#### Task goal
Starting with the line that contains "This screenshot has height=525, width=900.", set down each line through the end of the entries below, exactly and with nothing added.

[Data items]

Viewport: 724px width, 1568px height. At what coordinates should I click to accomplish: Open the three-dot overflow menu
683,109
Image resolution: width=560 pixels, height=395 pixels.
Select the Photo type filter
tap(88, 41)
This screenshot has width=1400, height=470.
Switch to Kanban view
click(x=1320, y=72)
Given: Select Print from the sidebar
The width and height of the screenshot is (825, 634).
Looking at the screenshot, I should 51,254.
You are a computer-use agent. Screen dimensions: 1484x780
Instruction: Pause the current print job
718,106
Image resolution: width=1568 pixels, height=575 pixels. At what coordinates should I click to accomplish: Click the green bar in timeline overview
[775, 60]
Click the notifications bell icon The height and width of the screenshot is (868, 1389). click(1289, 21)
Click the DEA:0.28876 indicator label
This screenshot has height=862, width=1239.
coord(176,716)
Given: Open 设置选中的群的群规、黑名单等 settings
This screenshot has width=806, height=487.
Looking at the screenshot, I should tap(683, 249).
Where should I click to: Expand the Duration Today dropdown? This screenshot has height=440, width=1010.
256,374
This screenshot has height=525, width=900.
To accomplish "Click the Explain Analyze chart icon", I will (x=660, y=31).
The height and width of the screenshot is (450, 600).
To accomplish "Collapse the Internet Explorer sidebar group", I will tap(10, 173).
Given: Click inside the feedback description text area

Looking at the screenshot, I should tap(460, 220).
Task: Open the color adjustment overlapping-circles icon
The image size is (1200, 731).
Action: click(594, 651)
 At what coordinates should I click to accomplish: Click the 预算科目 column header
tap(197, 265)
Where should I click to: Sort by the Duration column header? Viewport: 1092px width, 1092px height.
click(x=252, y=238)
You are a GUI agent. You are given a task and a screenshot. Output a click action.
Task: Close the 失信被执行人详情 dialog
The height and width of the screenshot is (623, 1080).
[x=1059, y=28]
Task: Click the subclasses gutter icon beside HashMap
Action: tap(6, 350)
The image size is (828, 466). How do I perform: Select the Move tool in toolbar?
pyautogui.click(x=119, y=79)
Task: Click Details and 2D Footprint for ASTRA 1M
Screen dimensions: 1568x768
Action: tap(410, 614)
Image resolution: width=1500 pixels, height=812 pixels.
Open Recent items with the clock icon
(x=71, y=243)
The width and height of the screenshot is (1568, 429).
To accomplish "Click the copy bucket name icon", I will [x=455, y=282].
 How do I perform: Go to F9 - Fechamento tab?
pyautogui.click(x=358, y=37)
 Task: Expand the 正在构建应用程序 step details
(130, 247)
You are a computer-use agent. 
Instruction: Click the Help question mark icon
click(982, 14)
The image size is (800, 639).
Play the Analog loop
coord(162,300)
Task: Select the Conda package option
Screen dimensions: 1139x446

#### Result of the exercise
This screenshot has height=525, width=900.
To accomplish "Click the Explain Analyze chart icon", I will (x=660, y=31).
The height and width of the screenshot is (450, 600).
To accomplish "Collapse the Internet Explorer sidebar group", I will tap(10, 173).
Given: Click inside the feedback description text area

Looking at the screenshot, I should tap(460, 220).
Task: Open the color adjustment overlapping-circles icon
The image size is (1200, 731).
Action: click(594, 651)
 At what coordinates should I click to accomplish: Click the 预算科目 column header
tap(197, 265)
Where should I click to: Sort by the Duration column header? Viewport: 1092px width, 1092px height.
click(x=252, y=238)
You are a GUI agent. You are given a task and a screenshot. Output a click action.
Task: Close the 失信被执行人详情 dialog
The height and width of the screenshot is (623, 1080).
[x=1059, y=28]
Task: Click the subclasses gutter icon beside HashMap
Action: tap(6, 350)
The image size is (828, 466). How do I perform: Select the Move tool in toolbar?
pyautogui.click(x=119, y=79)
Task: Click Details and 2D Footprint for ASTRA 1M
Screen dimensions: 1568x768
Action: tap(410, 614)
Image resolution: width=1500 pixels, height=812 pixels.
Open Recent items with the clock icon
(x=71, y=243)
The width and height of the screenshot is (1568, 429).
To accomplish "Click the copy bucket name icon", I will [x=455, y=282].
 How do I perform: Go to F9 - Fechamento tab?
pyautogui.click(x=358, y=37)
 Task: Expand the 正在构建应用程序 step details
(130, 247)
You are a computer-use agent. 
Instruction: Click the Help question mark icon
click(982, 14)
The image size is (800, 639).
Play the Analog loop
coord(162,300)
Task: Select the Conda package option
Screen dimensions: 1139x446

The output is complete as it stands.